Your goal: From the entries below, copy every line holding the word "column".

Records supplied:

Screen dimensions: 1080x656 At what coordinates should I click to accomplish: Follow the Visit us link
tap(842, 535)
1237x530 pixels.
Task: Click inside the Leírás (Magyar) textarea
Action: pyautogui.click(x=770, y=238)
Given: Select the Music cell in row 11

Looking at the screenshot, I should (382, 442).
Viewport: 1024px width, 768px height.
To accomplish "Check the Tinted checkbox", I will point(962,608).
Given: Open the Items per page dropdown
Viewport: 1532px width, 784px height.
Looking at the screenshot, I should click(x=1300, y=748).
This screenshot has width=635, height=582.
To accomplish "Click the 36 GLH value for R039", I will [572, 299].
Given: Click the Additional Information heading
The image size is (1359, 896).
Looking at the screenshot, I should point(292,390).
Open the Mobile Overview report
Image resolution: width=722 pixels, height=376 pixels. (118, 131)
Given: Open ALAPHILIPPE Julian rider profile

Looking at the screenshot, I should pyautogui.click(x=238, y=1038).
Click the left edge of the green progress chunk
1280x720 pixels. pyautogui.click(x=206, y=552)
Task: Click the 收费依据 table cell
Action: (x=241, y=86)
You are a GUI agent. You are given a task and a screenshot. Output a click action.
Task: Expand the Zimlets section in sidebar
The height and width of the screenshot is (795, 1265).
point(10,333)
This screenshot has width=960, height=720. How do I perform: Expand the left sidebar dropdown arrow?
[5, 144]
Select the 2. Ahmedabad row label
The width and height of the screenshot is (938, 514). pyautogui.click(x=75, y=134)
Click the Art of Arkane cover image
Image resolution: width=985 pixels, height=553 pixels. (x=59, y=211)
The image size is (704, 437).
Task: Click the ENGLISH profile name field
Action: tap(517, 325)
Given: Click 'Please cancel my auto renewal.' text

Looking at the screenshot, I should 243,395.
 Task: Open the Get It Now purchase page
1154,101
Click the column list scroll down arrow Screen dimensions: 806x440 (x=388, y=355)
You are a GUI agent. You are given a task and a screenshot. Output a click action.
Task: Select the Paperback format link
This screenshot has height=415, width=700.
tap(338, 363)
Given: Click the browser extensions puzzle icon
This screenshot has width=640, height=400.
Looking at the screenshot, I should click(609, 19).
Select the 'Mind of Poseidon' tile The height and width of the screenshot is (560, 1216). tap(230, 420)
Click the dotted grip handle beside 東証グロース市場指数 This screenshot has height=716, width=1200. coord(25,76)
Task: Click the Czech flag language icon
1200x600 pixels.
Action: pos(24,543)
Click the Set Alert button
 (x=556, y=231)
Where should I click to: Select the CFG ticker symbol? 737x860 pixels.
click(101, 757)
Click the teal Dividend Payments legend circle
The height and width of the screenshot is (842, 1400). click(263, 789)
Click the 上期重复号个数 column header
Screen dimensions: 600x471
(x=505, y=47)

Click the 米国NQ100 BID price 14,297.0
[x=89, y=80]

Solution for this problem:
Click the column list scroll down arrow Screen dimensions: 806x440 (x=388, y=355)
Click the 上期重复号个数 column header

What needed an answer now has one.